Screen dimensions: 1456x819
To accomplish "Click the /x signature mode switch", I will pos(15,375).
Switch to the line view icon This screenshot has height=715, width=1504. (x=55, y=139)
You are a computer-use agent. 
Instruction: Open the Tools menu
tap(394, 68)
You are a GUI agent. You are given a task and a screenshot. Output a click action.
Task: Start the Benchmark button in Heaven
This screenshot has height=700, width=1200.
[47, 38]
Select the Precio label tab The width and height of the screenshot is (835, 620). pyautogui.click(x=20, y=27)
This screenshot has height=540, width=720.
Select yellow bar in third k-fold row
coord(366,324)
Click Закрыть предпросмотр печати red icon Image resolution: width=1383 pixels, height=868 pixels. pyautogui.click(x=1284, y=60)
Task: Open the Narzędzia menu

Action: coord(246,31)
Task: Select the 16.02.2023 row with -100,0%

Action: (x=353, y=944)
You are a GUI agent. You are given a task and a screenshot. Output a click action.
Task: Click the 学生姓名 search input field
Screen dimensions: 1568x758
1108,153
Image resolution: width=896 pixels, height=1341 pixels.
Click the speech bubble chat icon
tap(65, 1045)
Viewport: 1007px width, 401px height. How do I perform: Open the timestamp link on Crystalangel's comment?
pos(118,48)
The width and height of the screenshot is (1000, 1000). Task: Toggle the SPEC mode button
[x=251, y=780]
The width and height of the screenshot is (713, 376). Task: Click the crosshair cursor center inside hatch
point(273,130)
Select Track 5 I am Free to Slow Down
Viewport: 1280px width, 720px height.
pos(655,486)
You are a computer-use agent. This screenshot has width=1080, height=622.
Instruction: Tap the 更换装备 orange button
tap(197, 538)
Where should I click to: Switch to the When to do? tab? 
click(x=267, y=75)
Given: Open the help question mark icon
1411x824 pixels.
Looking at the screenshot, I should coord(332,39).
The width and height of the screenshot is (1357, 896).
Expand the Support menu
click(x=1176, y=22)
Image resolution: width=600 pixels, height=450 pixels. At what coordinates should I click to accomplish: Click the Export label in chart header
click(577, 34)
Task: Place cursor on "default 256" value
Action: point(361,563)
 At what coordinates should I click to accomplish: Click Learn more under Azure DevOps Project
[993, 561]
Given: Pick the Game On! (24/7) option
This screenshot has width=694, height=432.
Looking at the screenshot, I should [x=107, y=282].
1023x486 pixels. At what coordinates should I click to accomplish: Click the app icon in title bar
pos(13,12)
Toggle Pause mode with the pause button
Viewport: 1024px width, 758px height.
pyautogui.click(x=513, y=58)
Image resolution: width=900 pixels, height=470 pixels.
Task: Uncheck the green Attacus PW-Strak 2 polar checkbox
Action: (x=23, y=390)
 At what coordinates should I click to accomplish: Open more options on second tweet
■ ■ ■ ■
WHAT YOU NEED TO DO: Copy the entries exactly, leaving no line out.

ANSWER BOX:
Screen dimensions: 1456x819
To accomplish "Click the /x signature mode switch", I will pos(15,375).
Switch to the line view icon This screenshot has height=715, width=1504. (x=55, y=139)
You are a computer-use agent. 
Instruction: Open the Tools menu
tap(394, 68)
You are a GUI agent. You are given a task and a screenshot. Output a click action.
Task: Start the Benchmark button in Heaven
This screenshot has height=700, width=1200.
[47, 38]
Select the Precio label tab The width and height of the screenshot is (835, 620). pyautogui.click(x=20, y=27)
This screenshot has height=540, width=720.
Select yellow bar in third k-fold row
coord(366,324)
Click Закрыть предпросмотр печати red icon Image resolution: width=1383 pixels, height=868 pixels. pyautogui.click(x=1284, y=60)
Task: Open the Narzędzia menu

Action: coord(246,31)
Task: Select the 16.02.2023 row with -100,0%

Action: (x=353, y=944)
You are a GUI agent. You are given a task and a screenshot. Output a click action.
Task: Click the 学生姓名 search input field
Screen dimensions: 1568x758
1108,153
Image resolution: width=896 pixels, height=1341 pixels.
Click the speech bubble chat icon
tap(65, 1045)
Viewport: 1007px width, 401px height. How do I perform: Open the timestamp link on Crystalangel's comment?
pos(118,48)
The width and height of the screenshot is (1000, 1000). Task: Toggle the SPEC mode button
[x=251, y=780]
The width and height of the screenshot is (713, 376). Task: Click the crosshair cursor center inside hatch
point(273,130)
Select Track 5 I am Free to Slow Down
Viewport: 1280px width, 720px height.
pos(655,486)
You are a computer-use agent. This screenshot has width=1080, height=622.
Instruction: Tap the 更换装备 orange button
tap(197, 538)
Where should I click to: Switch to the When to do? tab? 
click(x=267, y=75)
Given: Open the help question mark icon
1411x824 pixels.
Looking at the screenshot, I should coord(332,39).
The width and height of the screenshot is (1357, 896).
Expand the Support menu
click(x=1176, y=22)
Image resolution: width=600 pixels, height=450 pixels. At what coordinates should I click to accomplish: Click the Export label in chart header
click(577, 34)
Task: Place cursor on "default 256" value
Action: point(361,563)
 At what coordinates should I click to accomplish: Click Learn more under Azure DevOps Project
[993, 561]
Given: Pick the Game On! (24/7) option
This screenshot has width=694, height=432.
Looking at the screenshot, I should [x=107, y=282].
1023x486 pixels. At what coordinates should I click to accomplish: Click the app icon in title bar
pos(13,12)
Toggle Pause mode with the pause button
Viewport: 1024px width, 758px height.
pyautogui.click(x=513, y=58)
Image resolution: width=900 pixels, height=470 pixels.
Task: Uncheck the green Attacus PW-Strak 2 polar checkbox
Action: (x=23, y=390)
 At what coordinates should I click to accomplish: Open more options on second tweet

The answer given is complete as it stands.